Uygun güzergah saptanırken önemle üzerinde durulması gereken diğer bir yön ise, aleyhine geçit kurulan taşınmaz veya taşınmazların kullanım şekli ve bütünlüğünün bozulmamasıdır. Şayet başka türlü geçit tesisi olanaklı değil ise bunun gerekçesi kararda açıkça gösterilmelidir.
Yararına geçit kurulacak taşınmazın tapuda kayıtlı niteliği ve kullanım amacı nazara alınarak özellikle tarım alanlarında, nihayet bir tarım aracının geçeceği genişlikte (emsaline göre 2,5-3 m.) geçit hakkı tesisine karar vermek gerekir. Bu genişliği aşan bir yol verilecekse, gerekçesi kararda dayanakları ile birlikte gösterilmelidir.
Saptanan geçit nedeniyle yükümlü taşınmaz malikine ödenmesi gereken bedel taşınmazın niteliği gözetilerek uzman bilirkişiler aracılığı ile objektif kıstaslar esas alınarak belirlenmelidir. Bu bedel de hükümden önce depo ettirilmelidir. Hemen belirtmek gerekir ki, bedelin saptanmasından sonra hüküm tarihine kadar taşınmazın değerinde önemli derecede değişim yaratabilecek uzunca bir süre geçmiş veya bedel tespitinden sonra yörede taşınmazın değerini artıracak değişiklikler meydana gelmiş olabilir. Bu gibi durumlarda mülkiyet hakkı kısıtlanan taşınmaz malikinin mağduriyetine neden olmamak ve diğer tarafın hakkın kötüye kullanılması sonucunu doğuracak olası davranışlarını önlemek için hüküm tarihine yakın yeni bir değer tespiti yapılmalıdır.
Kurulan geçit hakkının Türk Medeni Kanununun 748/3 maddesi uyarınca tapu kaydının beyanlar hanesine şerhi de gereklidir.
Geçit hakkı kurulmasına ilişkin davalarda davanın niteliği gereği yargılama giderleri davacı üzerinde bırakılmalıdır.
Bu tür davalarda, taşınmaz leh ve aleyhine geçit kurulması gerekir.
Somut olaya gelince; davacıların maliki olduğu 1046, 1047 ve 1048 parsel sayılı taşınmazların genel yola çıkışının bulunmadığı, mutlak geçit ihtiyacı içinde oldukları sabittir.
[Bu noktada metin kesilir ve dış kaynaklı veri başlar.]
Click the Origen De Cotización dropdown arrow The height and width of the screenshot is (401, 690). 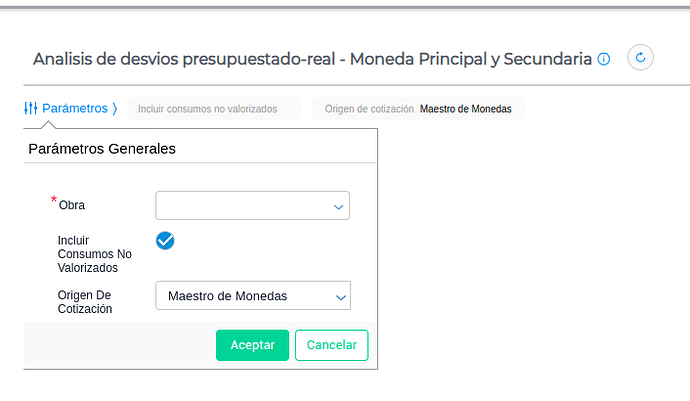click(x=340, y=297)
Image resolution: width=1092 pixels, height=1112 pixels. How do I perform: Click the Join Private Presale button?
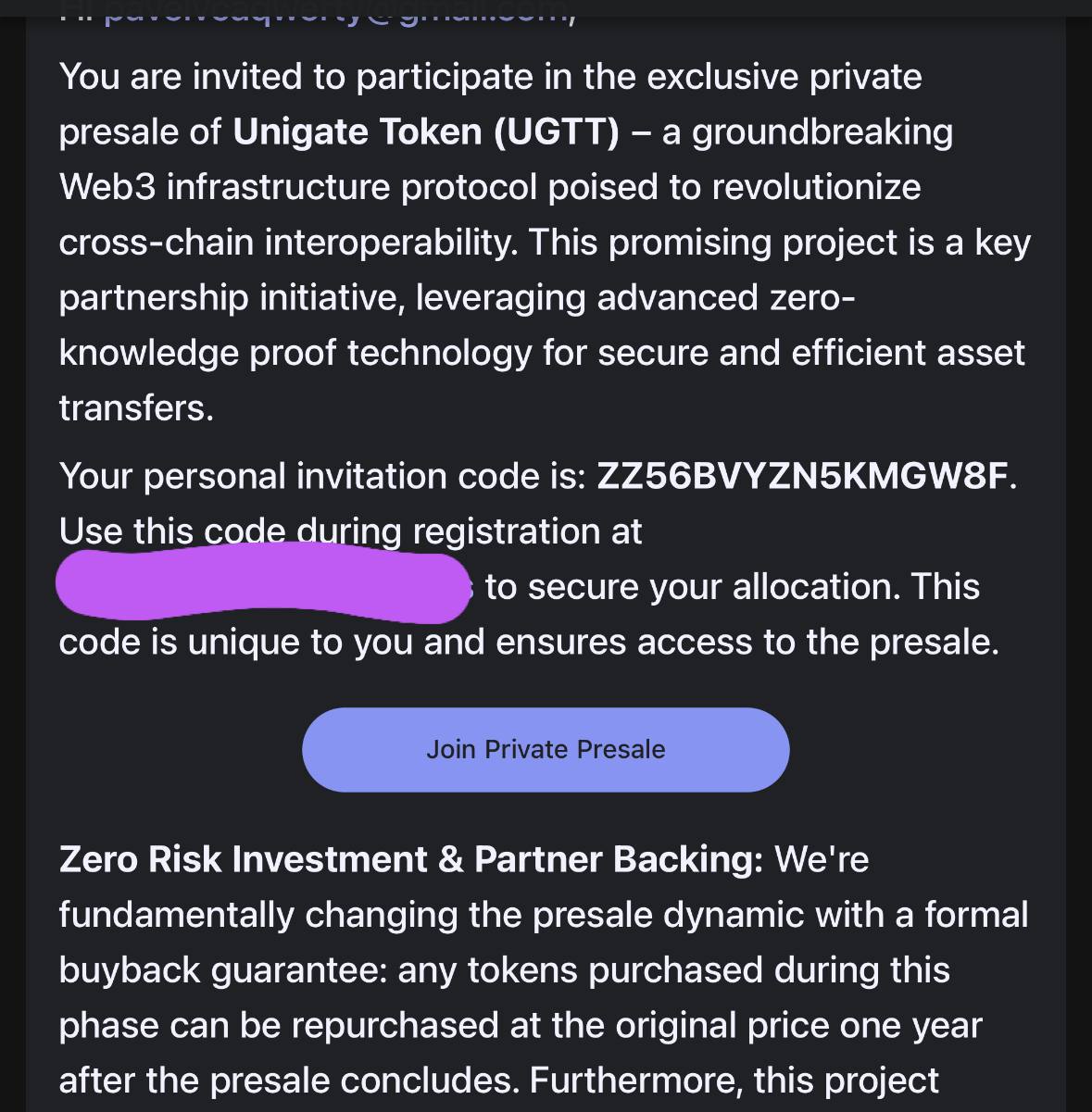point(546,749)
Aleyhine geçit kurulan 1044 parsel sayılı taşınmazın yüz ölçümü 358 m2 olup doğudaki komşu 4012 parsel sayılı taşınmazın yüz ölçümünden daha küçüktür. Mahkemece, 1046, 1047 ve 1048 parsel sayılı taşınmazlar yararına, komşu 4012 parsel sayılı taşınmaz üzerinden
geçit hakkı kurulup kurulamayacağı konusunda bir araştırma yapılmamıştır. Bu sebeple geçit hakkı tesisi davalarındaki fedakarlığın denkleştirilmesi ilkesi de gözetilerek, öncelikle 1047 ve 1046 parsel sayılı taşınmalar üzerinde akdi irtifak kurulduktan sonra komşu 4012 parsel sayılı taşınmaz üzerinden kuzeydeki genel yola ulaşacak şekilde geçit kurulup kurulamayacağı araştırılmalı mümkün ise belirtilen yerden, mümkün olmadığı takdirde bilirkişi tarafından belirlenen tüm alternatifler değerlendirilerek Dairemizin yukarıdaki ilkeleri doğrultusunda en uygun yerden geçit tesisine karar verilmelidir.
Mahkemece, eksik inceleme ile yazılı şekilde hüküm kurulması doğru görülmemiş, bu sebeple kararın bozulması gerekmiştir.
Kabule göre de kesintisizlik ilkesi göz ardı edilerek davacılara ait taşınmazlar lehine kuzeyde ki genel yola bağlantı kurulacak şekilde geçit tesis edilirken davalı ..."a ait 1045 parsel sayılı taşınmaz ile ilgili olarak olumlu ya da olumsuz bir karar verilmemesi de doğru görülmemiştir.
SONUÇ: Yukarıda (1). bentte açıklanan nedenlerle davacıların temyiz itirazlarının reddine, (2). bentte açıklanan nedenlerle davalı ..."ın temyiz itirazlarının kabulü ile hükmün BOZULMASINA, peşin yatırılan harcın istek halinde yatırana iadesine, 20.06.2013 gününde oybirliği ile karar verildi.